Intrahepatic cholestasis during pregnancy predisposes to later liver disease

by Medindia Content Team on  April 4, 2006 at 9:02 PM Women Health News   - G J E 4
Intrahepatic cholestasis during pregnancy predisposes to later liver disease
In a preliminary investigation it has been found that if there is Intrahepatic cholestasis during pregnancy women are more susceptible to liver disease late on.

This case control study was performed in Finland on 21,008 women and found the above mentioned result. Intrahepatic cholestasis of pregnancy (ICP) is an itchy skin condition when bile gets backed up in the liver.

The study is published in the April 2006 issue of Hepatology, the official journal of the American Association for the Study of Liver Diseases (AASLD).

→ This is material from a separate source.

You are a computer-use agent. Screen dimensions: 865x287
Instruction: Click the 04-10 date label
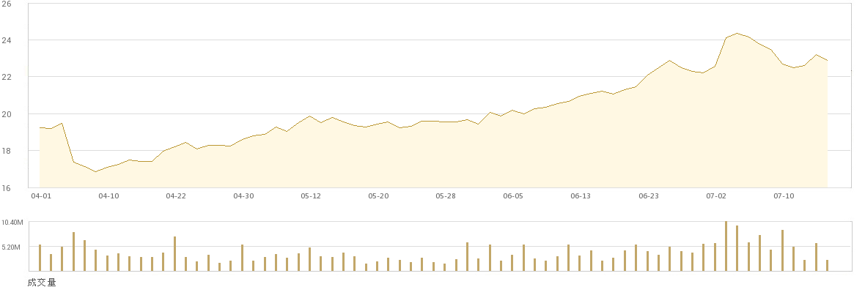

ICP occurs in one percent of pregnancies, causing intense skin itching and elevated levels of liver enzymes and bile acids

Anne Ropponen, M.D. of the Department of Obstetrics and Gynecology at Helsinki University Central Hospital led a team of researchers and designed a cohort study using cases recorded in the Finnish Hospital Discharge Register between 1972 and 2000. no previous study had dealt this aspect. 10,504 women with a history of ICP were taken and matched to controls without ICP based on age at, site of, and time of delivery. They studied a total of 21,008 women, and collected information on their subsequent hospitalizations.

Statistically significant differences in the incidence of several liver and biliary diseases were noted and women who had ICP were significantly more likely to later be diagnosed with hepatitis C, non-alcoholic cirrhosis, gallstones, cholecystitis and non-alcoholic pancreatitis.

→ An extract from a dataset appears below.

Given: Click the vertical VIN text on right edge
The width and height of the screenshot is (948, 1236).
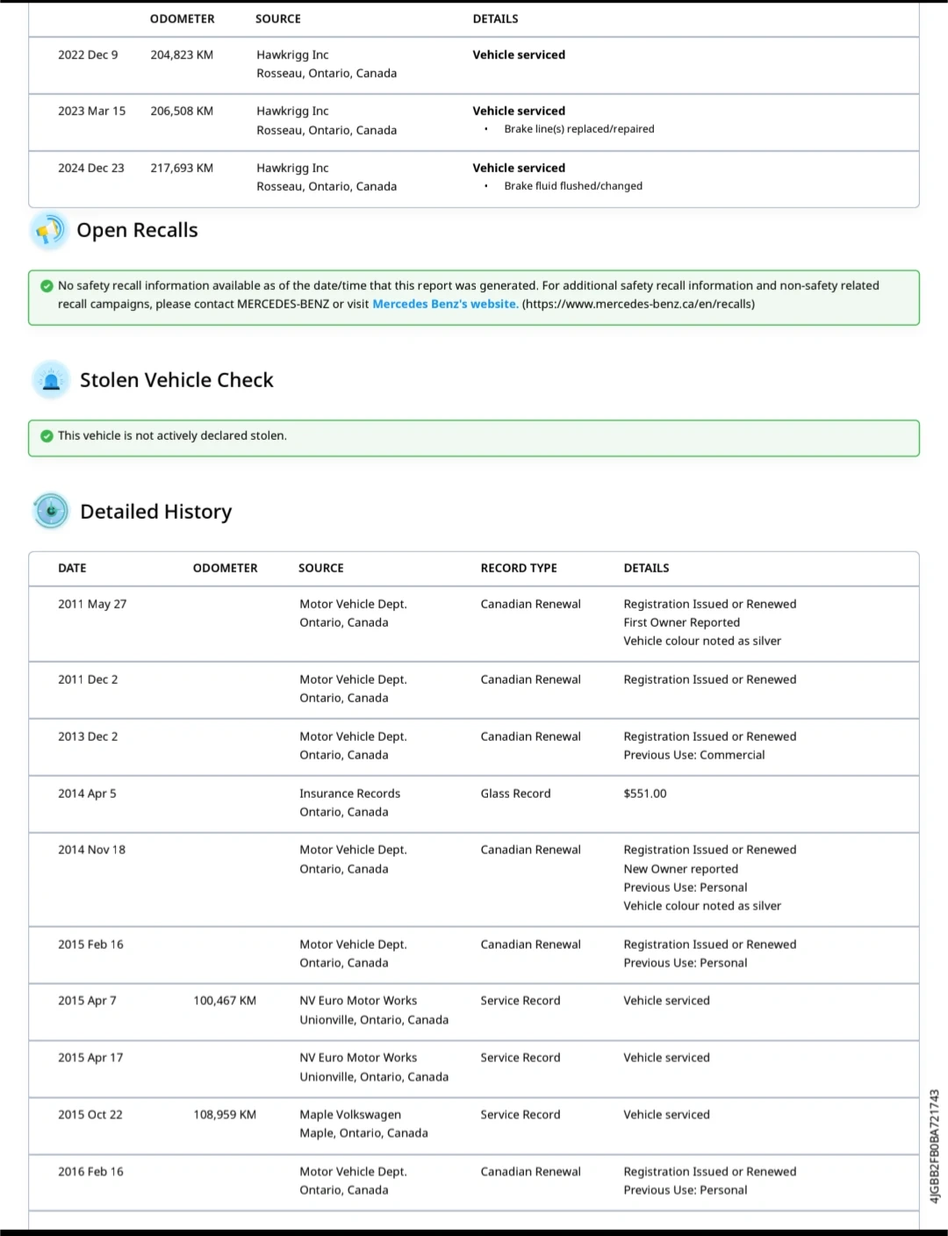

According to the authors, "After all the conservative analyses performed in this study, we conclude that there is an association between ICP and several liver and biliary diseases. The results suggest that in a subgroup of patients, ICP may not only be the self-limiting, spontaneously resolving condition that it has been thought to be, but also an indicator of subsequent, often more serious diseases. To resolve the cause of association we have identified, further studies are clearly indicated."